*Exercise description*. Counting from the line that holds "The image size is (676, 427).", return each line exactly, through and including the last line of the entries.

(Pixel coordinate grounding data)
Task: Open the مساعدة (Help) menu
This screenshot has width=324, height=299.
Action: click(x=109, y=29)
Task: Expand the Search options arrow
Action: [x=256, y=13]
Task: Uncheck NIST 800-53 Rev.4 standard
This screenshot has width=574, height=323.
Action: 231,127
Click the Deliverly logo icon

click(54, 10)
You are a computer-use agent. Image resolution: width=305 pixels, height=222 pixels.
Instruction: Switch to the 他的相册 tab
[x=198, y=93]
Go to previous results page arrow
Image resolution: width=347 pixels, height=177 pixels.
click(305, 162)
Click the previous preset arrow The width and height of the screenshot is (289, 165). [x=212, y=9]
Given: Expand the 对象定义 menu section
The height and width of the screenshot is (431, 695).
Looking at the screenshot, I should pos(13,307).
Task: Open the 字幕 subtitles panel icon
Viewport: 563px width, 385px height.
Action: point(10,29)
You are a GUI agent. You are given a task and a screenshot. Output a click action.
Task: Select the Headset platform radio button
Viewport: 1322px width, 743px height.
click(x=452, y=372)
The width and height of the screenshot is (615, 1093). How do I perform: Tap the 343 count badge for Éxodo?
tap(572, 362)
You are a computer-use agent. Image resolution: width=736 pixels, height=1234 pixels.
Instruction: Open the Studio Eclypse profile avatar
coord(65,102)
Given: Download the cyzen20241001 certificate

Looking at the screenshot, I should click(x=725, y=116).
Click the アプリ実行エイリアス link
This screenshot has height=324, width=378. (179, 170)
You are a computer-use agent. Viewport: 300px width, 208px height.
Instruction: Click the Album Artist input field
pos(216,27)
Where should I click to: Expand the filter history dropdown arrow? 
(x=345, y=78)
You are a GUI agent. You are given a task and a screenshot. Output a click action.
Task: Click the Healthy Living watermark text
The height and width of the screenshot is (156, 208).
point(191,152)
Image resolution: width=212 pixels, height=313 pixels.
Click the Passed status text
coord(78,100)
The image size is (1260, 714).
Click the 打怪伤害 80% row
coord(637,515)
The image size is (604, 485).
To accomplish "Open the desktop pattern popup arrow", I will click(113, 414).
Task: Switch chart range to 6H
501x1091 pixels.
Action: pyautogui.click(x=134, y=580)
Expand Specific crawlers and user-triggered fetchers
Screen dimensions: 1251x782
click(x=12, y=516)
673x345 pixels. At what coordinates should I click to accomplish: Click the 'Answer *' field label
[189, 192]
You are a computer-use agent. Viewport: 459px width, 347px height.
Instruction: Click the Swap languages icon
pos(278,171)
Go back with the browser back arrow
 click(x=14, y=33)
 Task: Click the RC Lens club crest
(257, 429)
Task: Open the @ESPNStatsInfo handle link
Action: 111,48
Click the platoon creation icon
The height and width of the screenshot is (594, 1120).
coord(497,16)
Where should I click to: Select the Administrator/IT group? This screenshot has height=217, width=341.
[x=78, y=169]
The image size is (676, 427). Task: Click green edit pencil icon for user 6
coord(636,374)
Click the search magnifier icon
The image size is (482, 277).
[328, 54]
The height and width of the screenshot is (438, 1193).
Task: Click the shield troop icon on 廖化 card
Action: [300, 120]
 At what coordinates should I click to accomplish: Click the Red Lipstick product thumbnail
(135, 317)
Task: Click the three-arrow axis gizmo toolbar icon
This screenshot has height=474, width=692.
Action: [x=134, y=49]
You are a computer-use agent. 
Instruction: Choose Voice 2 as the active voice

*Answer box*.
The image size is (676, 427). Task: Click green edit pencil icon for user 6
coord(636,374)
Click the search magnifier icon
The image size is (482, 277).
[328, 54]
The height and width of the screenshot is (438, 1193).
Task: Click the shield troop icon on 廖化 card
Action: [300, 120]
 At what coordinates should I click to accomplish: Click the Red Lipstick product thumbnail
(135, 317)
Task: Click the three-arrow axis gizmo toolbar icon
This screenshot has height=474, width=692.
Action: [x=134, y=49]
You are a computer-use agent. 
Instruction: Choose Voice 2 as the active voice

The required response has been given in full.